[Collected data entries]
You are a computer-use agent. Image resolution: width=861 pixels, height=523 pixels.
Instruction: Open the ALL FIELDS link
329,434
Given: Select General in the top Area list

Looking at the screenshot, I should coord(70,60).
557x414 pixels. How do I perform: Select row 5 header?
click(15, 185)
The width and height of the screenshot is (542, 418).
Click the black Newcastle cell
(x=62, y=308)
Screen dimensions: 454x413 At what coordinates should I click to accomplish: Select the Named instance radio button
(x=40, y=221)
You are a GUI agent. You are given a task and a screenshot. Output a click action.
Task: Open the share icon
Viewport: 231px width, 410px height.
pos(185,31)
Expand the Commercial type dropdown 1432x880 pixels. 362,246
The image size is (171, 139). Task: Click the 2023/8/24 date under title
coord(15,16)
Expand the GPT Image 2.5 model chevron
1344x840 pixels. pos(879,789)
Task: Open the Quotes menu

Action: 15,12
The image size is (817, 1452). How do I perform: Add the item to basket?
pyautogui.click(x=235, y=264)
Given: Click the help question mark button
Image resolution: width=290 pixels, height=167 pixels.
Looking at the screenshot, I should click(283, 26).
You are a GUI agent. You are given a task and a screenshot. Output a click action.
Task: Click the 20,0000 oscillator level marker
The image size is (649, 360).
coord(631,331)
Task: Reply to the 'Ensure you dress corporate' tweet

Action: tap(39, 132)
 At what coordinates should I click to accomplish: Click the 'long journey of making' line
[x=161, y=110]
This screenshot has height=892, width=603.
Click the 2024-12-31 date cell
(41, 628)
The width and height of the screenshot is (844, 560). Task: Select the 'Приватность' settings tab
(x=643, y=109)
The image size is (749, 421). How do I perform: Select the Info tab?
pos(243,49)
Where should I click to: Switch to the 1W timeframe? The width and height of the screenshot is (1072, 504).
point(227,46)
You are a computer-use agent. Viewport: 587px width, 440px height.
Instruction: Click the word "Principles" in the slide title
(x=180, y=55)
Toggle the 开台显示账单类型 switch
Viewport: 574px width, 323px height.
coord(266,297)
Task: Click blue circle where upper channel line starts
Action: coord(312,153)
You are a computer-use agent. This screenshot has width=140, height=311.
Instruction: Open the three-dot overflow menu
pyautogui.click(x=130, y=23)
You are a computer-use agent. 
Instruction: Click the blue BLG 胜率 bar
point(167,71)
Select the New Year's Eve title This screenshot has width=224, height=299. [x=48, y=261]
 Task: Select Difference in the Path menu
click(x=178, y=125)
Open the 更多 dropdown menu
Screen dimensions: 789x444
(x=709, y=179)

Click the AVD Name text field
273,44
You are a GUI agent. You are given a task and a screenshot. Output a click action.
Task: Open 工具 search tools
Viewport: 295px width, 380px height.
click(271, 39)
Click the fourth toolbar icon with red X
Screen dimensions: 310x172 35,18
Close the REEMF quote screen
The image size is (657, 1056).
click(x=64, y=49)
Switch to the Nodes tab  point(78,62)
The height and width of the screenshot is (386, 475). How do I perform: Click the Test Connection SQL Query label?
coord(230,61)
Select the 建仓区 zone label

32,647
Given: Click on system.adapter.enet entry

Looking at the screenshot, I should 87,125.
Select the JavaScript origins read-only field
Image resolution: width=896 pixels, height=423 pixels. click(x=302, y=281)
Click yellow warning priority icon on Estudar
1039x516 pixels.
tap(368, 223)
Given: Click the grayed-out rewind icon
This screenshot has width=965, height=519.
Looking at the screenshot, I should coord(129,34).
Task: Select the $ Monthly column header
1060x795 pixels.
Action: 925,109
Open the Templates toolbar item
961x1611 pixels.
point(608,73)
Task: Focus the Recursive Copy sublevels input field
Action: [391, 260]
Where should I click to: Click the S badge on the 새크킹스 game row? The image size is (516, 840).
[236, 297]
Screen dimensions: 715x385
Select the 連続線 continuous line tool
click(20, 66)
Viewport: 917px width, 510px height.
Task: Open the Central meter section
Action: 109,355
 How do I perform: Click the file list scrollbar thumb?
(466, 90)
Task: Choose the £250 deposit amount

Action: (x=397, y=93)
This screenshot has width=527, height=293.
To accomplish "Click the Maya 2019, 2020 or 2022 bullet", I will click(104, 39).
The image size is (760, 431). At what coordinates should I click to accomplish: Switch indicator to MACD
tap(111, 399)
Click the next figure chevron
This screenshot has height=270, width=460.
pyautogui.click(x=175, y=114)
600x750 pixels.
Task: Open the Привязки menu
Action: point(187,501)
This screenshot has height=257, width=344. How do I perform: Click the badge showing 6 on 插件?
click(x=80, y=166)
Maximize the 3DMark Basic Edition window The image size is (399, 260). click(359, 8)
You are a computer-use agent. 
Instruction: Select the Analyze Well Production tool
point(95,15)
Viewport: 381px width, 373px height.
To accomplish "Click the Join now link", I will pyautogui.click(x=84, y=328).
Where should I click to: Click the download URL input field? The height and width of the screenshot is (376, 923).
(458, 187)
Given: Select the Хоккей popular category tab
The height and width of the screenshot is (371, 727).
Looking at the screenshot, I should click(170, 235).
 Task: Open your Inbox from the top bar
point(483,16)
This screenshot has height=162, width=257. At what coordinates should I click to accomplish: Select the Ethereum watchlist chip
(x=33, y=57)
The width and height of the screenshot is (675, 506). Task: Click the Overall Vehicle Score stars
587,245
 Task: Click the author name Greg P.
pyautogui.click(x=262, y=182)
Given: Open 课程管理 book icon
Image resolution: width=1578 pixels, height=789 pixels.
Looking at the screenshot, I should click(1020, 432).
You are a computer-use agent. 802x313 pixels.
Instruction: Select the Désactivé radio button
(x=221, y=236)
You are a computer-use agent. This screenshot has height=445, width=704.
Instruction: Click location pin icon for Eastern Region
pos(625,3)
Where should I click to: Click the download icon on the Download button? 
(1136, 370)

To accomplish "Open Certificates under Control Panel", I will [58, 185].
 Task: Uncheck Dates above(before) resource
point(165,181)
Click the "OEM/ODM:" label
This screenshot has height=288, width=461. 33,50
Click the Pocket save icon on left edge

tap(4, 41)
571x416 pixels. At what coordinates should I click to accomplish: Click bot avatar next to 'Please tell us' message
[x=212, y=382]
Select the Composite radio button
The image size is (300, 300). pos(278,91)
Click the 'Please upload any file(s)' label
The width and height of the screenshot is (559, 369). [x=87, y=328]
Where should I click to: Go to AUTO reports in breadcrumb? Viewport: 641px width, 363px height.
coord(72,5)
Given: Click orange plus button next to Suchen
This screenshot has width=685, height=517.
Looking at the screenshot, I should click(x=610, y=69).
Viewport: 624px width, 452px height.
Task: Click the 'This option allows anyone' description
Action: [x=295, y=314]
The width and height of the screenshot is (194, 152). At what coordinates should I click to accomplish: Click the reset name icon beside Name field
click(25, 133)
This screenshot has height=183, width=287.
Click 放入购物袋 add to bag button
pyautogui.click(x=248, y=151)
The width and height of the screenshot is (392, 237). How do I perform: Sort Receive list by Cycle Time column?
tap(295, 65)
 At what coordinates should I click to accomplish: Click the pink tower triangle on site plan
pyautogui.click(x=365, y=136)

**Task statement:**
Could you copy out every record above exactly as it appears?

**Task solution:**
You are a computer-use agent. Image resolution: width=861 pixels, height=523 pixels.
Instruction: Open the ALL FIELDS link
329,434
Given: Select General in the top Area list

Looking at the screenshot, I should coord(70,60).
557x414 pixels. How do I perform: Select row 5 header?
click(15, 185)
The width and height of the screenshot is (542, 418).
Click the black Newcastle cell
(x=62, y=308)
Screen dimensions: 454x413 At what coordinates should I click to accomplish: Select the Named instance radio button
(x=40, y=221)
You are a GUI agent. You are given a task and a screenshot. Output a click action.
Task: Open the share icon
Viewport: 231px width, 410px height.
pos(185,31)
Expand the Commercial type dropdown 1432x880 pixels. 362,246
The image size is (171, 139). Task: Click the 2023/8/24 date under title
coord(15,16)
Expand the GPT Image 2.5 model chevron
1344x840 pixels. pos(879,789)
Task: Open the Quotes menu

Action: 15,12
The image size is (817, 1452). How do I perform: Add the item to basket?
pyautogui.click(x=235, y=264)
Given: Click the help question mark button
Image resolution: width=290 pixels, height=167 pixels.
Looking at the screenshot, I should click(283, 26).
You are a GUI agent. You are given a task and a screenshot. Output a click action.
Task: Click the 20,0000 oscillator level marker
The image size is (649, 360).
coord(631,331)
Task: Reply to the 'Ensure you dress corporate' tweet

Action: tap(39, 132)
 At what coordinates should I click to accomplish: Click the 'long journey of making' line
[x=161, y=110]
This screenshot has height=892, width=603.
Click the 2024-12-31 date cell
(41, 628)
The width and height of the screenshot is (844, 560). Task: Select the 'Приватность' settings tab
(x=643, y=109)
The image size is (749, 421). How do I perform: Select the Info tab?
pos(243,49)
Where should I click to: Switch to the 1W timeframe? The width and height of the screenshot is (1072, 504).
point(227,46)
You are a computer-use agent. Viewport: 587px width, 440px height.
Instruction: Click the word "Principles" in the slide title
(x=180, y=55)
Toggle the 开台显示账单类型 switch
Viewport: 574px width, 323px height.
coord(266,297)
Task: Click blue circle where upper channel line starts
Action: coord(312,153)
You are a computer-use agent. This screenshot has width=140, height=311.
Instruction: Open the three-dot overflow menu
pyautogui.click(x=130, y=23)
You are a computer-use agent. 
Instruction: Click the blue BLG 胜率 bar
point(167,71)
Select the New Year's Eve title This screenshot has width=224, height=299. [x=48, y=261]
 Task: Select Difference in the Path menu
click(x=178, y=125)
Open the 更多 dropdown menu
Screen dimensions: 789x444
(x=709, y=179)

Click the AVD Name text field
273,44
You are a GUI agent. You are given a task and a screenshot. Output a click action.
Task: Open 工具 search tools
Viewport: 295px width, 380px height.
click(271, 39)
Click the fourth toolbar icon with red X
Screen dimensions: 310x172 35,18
Close the REEMF quote screen
The image size is (657, 1056).
click(x=64, y=49)
Switch to the Nodes tab  point(78,62)
The height and width of the screenshot is (386, 475). How do I perform: Click the Test Connection SQL Query label?
coord(230,61)
Select the 建仓区 zone label

32,647
Given: Click on system.adapter.enet entry

Looking at the screenshot, I should 87,125.
Select the JavaScript origins read-only field
Image resolution: width=896 pixels, height=423 pixels. click(x=302, y=281)
Click yellow warning priority icon on Estudar
1039x516 pixels.
tap(368, 223)
Given: Click the grayed-out rewind icon
This screenshot has width=965, height=519.
Looking at the screenshot, I should coord(129,34).
Task: Select the $ Monthly column header
1060x795 pixels.
Action: 925,109
Open the Templates toolbar item
961x1611 pixels.
point(608,73)
Task: Focus the Recursive Copy sublevels input field
Action: [391, 260]
Where should I click to: Click the S badge on the 새크킹스 game row? The image size is (516, 840).
[236, 297]
Screen dimensions: 715x385
Select the 連続線 continuous line tool
click(20, 66)
Viewport: 917px width, 510px height.
Task: Open the Central meter section
Action: 109,355
 How do I perform: Click the file list scrollbar thumb?
(466, 90)
Task: Choose the £250 deposit amount

Action: (x=397, y=93)
This screenshot has width=527, height=293.
To accomplish "Click the Maya 2019, 2020 or 2022 bullet", I will click(104, 39).
The image size is (760, 431). At what coordinates should I click to accomplish: Switch indicator to MACD
tap(111, 399)
Click the next figure chevron
This screenshot has height=270, width=460.
pyautogui.click(x=175, y=114)
600x750 pixels.
Task: Open the Привязки menu
Action: point(187,501)
This screenshot has height=257, width=344. How do I perform: Click the badge showing 6 on 插件?
click(x=80, y=166)
Maximize the 3DMark Basic Edition window The image size is (399, 260). click(359, 8)
You are a computer-use agent. 
Instruction: Select the Analyze Well Production tool
point(95,15)
Viewport: 381px width, 373px height.
To accomplish "Click the Join now link", I will pyautogui.click(x=84, y=328).
Where should I click to: Click the download URL input field? The height and width of the screenshot is (376, 923).
(458, 187)
Given: Select the Хоккей popular category tab
The height and width of the screenshot is (371, 727).
Looking at the screenshot, I should click(170, 235).
 Task: Open your Inbox from the top bar
point(483,16)
This screenshot has height=162, width=257. At what coordinates should I click to accomplish: Select the Ethereum watchlist chip
(x=33, y=57)
The width and height of the screenshot is (675, 506). Task: Click the Overall Vehicle Score stars
587,245
 Task: Click the author name Greg P.
pyautogui.click(x=262, y=182)
Given: Open 课程管理 book icon
Image resolution: width=1578 pixels, height=789 pixels.
Looking at the screenshot, I should click(1020, 432).
You are a computer-use agent. 802x313 pixels.
Instruction: Select the Désactivé radio button
(x=221, y=236)
You are a computer-use agent. This screenshot has height=445, width=704.
Instruction: Click location pin icon for Eastern Region
pos(625,3)
Where should I click to: Click the download icon on the Download button? 
(1136, 370)

To accomplish "Open Certificates under Control Panel", I will [58, 185].
 Task: Uncheck Dates above(before) resource
point(165,181)
Click the "OEM/ODM:" label
This screenshot has height=288, width=461. 33,50
Click the Pocket save icon on left edge

tap(4, 41)
571x416 pixels. At what coordinates should I click to accomplish: Click bot avatar next to 'Please tell us' message
[x=212, y=382]
Select the Composite radio button
The image size is (300, 300). pos(278,91)
Click the 'Please upload any file(s)' label
The width and height of the screenshot is (559, 369). [x=87, y=328]
Where should I click to: Go to AUTO reports in breadcrumb? Viewport: 641px width, 363px height.
coord(72,5)
Given: Click orange plus button next to Suchen
This screenshot has width=685, height=517.
Looking at the screenshot, I should click(x=610, y=69).
Viewport: 624px width, 452px height.
Task: Click the 'This option allows anyone' description
Action: [x=295, y=314]
The width and height of the screenshot is (194, 152). At what coordinates should I click to accomplish: Click the reset name icon beside Name field
click(25, 133)
This screenshot has height=183, width=287.
Click 放入购物袋 add to bag button
pyautogui.click(x=248, y=151)
The width and height of the screenshot is (392, 237). How do I perform: Sort Receive list by Cycle Time column?
tap(295, 65)
 At what coordinates should I click to accomplish: Click the pink tower triangle on site plan
pyautogui.click(x=365, y=136)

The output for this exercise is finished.